Una de esas cosas que siempre proyectamos para las vacaciones es la lectura. Acostumbrados a leer casi furtivamente por las noches, una vez que hemos acabado nuestros quehaceres, fregado la cena, acostado a los niños y preparado lo necesario para el día siguiente, vemos en las vacaciones una posibilidad de venganza capaz de permitirnos disfrutar de los libros a cualquier hora del día. Ilusionados, introducimos en la maleta esos cuatro o cinco volúmenes de los que vamos a dar cuenta sentados en la playa o tumbados en una hamaca. Convencidos de ser dueños del tiempo por unos días, los libros nos esperan dispuestos a proporcionarnos esos anhelados momentos de sosiego y placidez.

Sin embargo, en no pocas ocasiones varios de los libros vuelven de nuevo en la maleta sin haber sido abiertos, o a lo sumo tras apenas haber sido ojeados. Esa visita imprevista, esos juegos reclamados por nuestros hijos, esas comidas un tanto copiosas que invitan a la siesta, esa excursión no programada... El caso es que, por unas u otras causas, ese tiempo imaginario en el que íbamos a poder leer todo aquello que el trabajo, la familia, el ordenador, las tareas domésticas, la televisión y el cansancio nos habían negado, resulta ser siempre un período mucho más breve de lo previsto, un lapso cuyo fin se anuncia bruscamente devolviéndonos a la cruda realidad y advirtiéndonos de que lo que no hayamos hecho ya no podremos hacerlo, de que hasta el año próximo no tendremos una nueva oportunidad.
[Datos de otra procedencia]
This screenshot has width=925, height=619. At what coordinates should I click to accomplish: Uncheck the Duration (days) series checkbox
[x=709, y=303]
Y así, los libros no leídos pasarán a engrosar el pequeño montoncillo de la mesita de noche, esperando a ser leídos intermitentemente mientras arrancamos minutos al sueño.
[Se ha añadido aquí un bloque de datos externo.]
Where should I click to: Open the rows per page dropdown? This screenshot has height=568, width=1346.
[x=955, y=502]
Haciéndome estas reflexiones, leo en el periódico que han dado comienzo los Festivales de Edimburgo. Observo con asombro que en ellos el público no sólo puede asistir a magníficos conciertos en el precioso marco de esa ciudad escocesa sino también escuchar atentamente la lectura de obras recientes de la literatura de labios de sus propios autores; que por la Charlotte Square de Edimburgo han pasado o pasarán en estos días Brian Aldiss, Gore Vidal, Michael Ondatjee, o Peter Carey. Todos ellos han leído sus obras para unas gentes sentadas cómodamente, sin otra preocupación que escuchar. Mientras intuyo la frustración que se avecina y los malos presagios acuden a mi mente, se me ocurre que tal vez por ahí pueda encontrarse una solución a tantas lecturas frustradas que las fugaces y huidizas vacaciones suelen depararnos.

Qué quieren que les diga, a lo mejor es una buena forma de compaginar los libros y el asueto. A ver si cunde el ejemplo.